Le azioni di Berlino contro UniCredit affossano il piano Draghi
Sulla scia del taglio dei tassi della Federal Reserve della scorsa settimana, la curva dei rendimenti statunitensi ha continuato a irripidirsi, con i rendimenti a breve scadenza in calo, mentre i rendimenti a più lunga scadenza si sono mossi nella direzione opposta. Riteniamo che si tratti di uno sviluppo razionale nel contesto di una banca centrale che si mostra interventista e che ai nostri occhi cerca di dare priorità alla crescita rispetto all’inflazione. E riteniamo che questa tendenza debba continuare.
Nel frattempo, mentre ci dirigiamo verso i dati chiave sull’occupazione negli Stati Uniti della prossima settimana, ci chiediamo che tipo di dati dovremmo vedere, al fine di orientare i mercati verso l’aspettativa di nessun taglio, o di un taglio di 25pb o 50pb alla prossima riunione della Fed di novembre. Se dovessimo registrare un risultato superiore a 200mila posti di lavoro aggiunti e un calo del tasso di disoccupazione, questo potrebbe suggerire al FOMC di rimanere attendista.
Allo stesso modo, un tasso di disoccupazione più elevato con un aumento mensile dei posti di lavoro inferiore a 50mila posti di lavoro potrebbe suggerire che una mossa di 50 punti base potrebbe essere di nuovo sul tavolo. Detto questo, continuiamo a ritenere che la traiettoria economica nel breve termine appaia relativamente sana e riteniamo che le preoccupazioni relative a un’eventuale debolezza del mercato del lavoro possano attualmente essere sopravvalutate, come evidenziato dai dati settimanali sulle richieste di indennità di disoccupazione.

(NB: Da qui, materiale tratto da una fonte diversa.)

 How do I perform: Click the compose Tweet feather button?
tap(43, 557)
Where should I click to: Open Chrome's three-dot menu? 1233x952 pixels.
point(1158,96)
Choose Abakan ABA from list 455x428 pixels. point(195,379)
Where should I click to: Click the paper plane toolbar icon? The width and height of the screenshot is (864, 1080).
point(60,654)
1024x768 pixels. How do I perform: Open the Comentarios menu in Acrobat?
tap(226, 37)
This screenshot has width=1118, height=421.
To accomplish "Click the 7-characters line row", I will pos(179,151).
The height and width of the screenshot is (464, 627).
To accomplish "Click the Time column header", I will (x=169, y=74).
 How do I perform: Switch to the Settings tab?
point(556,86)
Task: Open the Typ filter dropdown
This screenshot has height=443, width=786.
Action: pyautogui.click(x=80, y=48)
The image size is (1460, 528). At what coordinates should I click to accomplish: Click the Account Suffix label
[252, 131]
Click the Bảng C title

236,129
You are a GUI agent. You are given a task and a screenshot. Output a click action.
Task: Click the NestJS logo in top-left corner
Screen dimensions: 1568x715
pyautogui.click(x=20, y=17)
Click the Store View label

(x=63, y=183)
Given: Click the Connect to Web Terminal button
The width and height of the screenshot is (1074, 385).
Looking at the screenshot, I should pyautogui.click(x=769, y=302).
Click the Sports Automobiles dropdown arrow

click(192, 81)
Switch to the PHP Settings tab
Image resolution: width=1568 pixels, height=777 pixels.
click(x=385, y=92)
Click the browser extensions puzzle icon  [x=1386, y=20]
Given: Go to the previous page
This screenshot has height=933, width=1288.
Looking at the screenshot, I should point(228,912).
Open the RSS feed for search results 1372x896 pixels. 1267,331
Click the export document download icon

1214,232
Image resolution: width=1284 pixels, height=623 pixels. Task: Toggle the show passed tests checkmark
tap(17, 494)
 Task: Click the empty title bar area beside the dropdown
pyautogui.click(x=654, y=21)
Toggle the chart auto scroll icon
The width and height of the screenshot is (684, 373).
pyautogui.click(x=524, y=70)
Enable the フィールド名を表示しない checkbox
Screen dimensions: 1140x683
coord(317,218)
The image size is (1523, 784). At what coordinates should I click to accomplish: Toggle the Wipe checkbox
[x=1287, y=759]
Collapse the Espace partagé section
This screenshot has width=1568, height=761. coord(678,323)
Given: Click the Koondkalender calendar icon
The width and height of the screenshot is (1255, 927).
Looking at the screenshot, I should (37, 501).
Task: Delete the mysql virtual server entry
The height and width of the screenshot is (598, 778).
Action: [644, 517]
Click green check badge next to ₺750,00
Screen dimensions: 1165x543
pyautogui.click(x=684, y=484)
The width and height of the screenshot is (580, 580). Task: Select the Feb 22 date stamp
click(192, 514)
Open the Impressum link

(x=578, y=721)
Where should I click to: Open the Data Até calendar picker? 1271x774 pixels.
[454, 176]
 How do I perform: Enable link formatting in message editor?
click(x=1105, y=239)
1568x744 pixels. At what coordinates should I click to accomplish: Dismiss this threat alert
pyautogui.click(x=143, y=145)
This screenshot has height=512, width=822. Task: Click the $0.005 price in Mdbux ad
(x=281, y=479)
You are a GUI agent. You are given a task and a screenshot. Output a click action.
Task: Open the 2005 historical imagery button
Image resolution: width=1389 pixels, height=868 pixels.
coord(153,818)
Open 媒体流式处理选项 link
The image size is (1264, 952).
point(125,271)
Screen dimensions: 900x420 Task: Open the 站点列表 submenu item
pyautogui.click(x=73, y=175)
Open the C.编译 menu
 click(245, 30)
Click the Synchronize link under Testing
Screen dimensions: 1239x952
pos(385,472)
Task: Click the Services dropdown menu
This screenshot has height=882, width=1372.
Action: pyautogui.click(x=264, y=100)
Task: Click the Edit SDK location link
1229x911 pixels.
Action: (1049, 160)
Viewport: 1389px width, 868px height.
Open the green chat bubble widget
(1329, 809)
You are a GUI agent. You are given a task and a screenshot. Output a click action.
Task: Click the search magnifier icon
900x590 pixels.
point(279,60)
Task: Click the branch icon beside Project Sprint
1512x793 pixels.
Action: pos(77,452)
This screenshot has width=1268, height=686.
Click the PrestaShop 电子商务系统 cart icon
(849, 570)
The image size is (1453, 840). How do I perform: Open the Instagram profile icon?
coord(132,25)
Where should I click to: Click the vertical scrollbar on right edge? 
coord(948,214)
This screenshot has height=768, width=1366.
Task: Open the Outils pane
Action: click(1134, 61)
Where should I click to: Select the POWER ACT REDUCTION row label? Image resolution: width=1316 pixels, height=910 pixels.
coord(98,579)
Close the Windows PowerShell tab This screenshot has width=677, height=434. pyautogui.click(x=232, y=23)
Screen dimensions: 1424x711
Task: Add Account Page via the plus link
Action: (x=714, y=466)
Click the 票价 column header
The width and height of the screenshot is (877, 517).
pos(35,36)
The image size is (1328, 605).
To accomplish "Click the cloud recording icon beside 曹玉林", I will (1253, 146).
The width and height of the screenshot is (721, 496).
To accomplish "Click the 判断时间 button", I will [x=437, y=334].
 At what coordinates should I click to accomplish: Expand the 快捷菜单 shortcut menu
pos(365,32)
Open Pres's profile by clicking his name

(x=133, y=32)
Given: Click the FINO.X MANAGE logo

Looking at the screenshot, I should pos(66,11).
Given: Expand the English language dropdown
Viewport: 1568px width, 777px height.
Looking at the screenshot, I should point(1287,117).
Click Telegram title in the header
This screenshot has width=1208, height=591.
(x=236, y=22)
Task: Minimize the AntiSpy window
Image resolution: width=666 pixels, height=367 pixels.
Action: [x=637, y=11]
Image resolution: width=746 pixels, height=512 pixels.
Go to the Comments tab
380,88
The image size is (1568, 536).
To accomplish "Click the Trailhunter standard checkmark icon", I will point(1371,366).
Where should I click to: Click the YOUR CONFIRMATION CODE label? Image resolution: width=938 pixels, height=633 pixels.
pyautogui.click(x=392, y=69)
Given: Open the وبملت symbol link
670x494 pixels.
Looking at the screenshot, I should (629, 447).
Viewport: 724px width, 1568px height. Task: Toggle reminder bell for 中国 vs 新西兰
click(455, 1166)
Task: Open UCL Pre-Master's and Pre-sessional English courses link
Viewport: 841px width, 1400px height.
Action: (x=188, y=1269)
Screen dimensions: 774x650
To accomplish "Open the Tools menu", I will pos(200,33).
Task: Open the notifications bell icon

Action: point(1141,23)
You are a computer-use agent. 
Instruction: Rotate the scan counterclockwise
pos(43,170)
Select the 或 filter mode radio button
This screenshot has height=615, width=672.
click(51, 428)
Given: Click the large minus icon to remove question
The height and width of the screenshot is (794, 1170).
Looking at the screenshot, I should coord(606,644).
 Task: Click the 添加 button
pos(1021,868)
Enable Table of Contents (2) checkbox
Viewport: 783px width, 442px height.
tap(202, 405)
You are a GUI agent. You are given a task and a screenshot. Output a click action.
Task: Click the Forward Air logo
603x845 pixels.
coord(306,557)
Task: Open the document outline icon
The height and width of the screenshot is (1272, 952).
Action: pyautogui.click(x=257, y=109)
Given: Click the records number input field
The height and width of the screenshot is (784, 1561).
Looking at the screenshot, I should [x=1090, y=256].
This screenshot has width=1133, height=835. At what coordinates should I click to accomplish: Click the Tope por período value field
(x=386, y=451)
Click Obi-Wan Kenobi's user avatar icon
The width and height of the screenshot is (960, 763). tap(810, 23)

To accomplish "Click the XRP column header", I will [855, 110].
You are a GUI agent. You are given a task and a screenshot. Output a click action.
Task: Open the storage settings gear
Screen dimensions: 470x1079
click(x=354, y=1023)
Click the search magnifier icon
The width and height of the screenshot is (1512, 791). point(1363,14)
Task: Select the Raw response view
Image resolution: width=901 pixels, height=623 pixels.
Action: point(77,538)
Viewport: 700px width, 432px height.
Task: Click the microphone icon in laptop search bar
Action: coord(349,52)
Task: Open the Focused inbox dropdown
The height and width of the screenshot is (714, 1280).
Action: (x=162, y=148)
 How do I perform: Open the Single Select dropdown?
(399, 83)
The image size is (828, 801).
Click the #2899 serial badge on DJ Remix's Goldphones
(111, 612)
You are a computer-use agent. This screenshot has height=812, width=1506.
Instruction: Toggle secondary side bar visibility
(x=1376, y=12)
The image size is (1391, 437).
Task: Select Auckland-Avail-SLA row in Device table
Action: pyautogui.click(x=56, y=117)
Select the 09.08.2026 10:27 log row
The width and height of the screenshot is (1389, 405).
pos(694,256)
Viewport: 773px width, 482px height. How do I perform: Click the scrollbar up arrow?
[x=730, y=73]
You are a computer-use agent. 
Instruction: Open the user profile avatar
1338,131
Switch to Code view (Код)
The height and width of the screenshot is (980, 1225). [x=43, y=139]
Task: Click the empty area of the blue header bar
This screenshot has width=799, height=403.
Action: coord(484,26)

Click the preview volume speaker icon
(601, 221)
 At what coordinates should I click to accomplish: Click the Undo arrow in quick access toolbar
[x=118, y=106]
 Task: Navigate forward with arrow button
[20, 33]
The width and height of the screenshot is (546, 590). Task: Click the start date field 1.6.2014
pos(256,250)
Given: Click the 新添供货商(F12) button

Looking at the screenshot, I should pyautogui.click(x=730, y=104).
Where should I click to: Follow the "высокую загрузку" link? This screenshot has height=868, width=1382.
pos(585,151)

Con le elezioni americane che sembrano ancora 50/50, un senso di incertezza politica sta attualmente aggravando lo sfondo di una certa incertezza economica. Con il dollaro vicino ai minimi di due anni su base ponderata per gli scambi, potrebbe sembrare che il mercato valutario si sia leggermente indirizzato verso una probabile vittoria di Harris, mentre il mercato azionario rimane più fiducioso in una vittoria di Trump.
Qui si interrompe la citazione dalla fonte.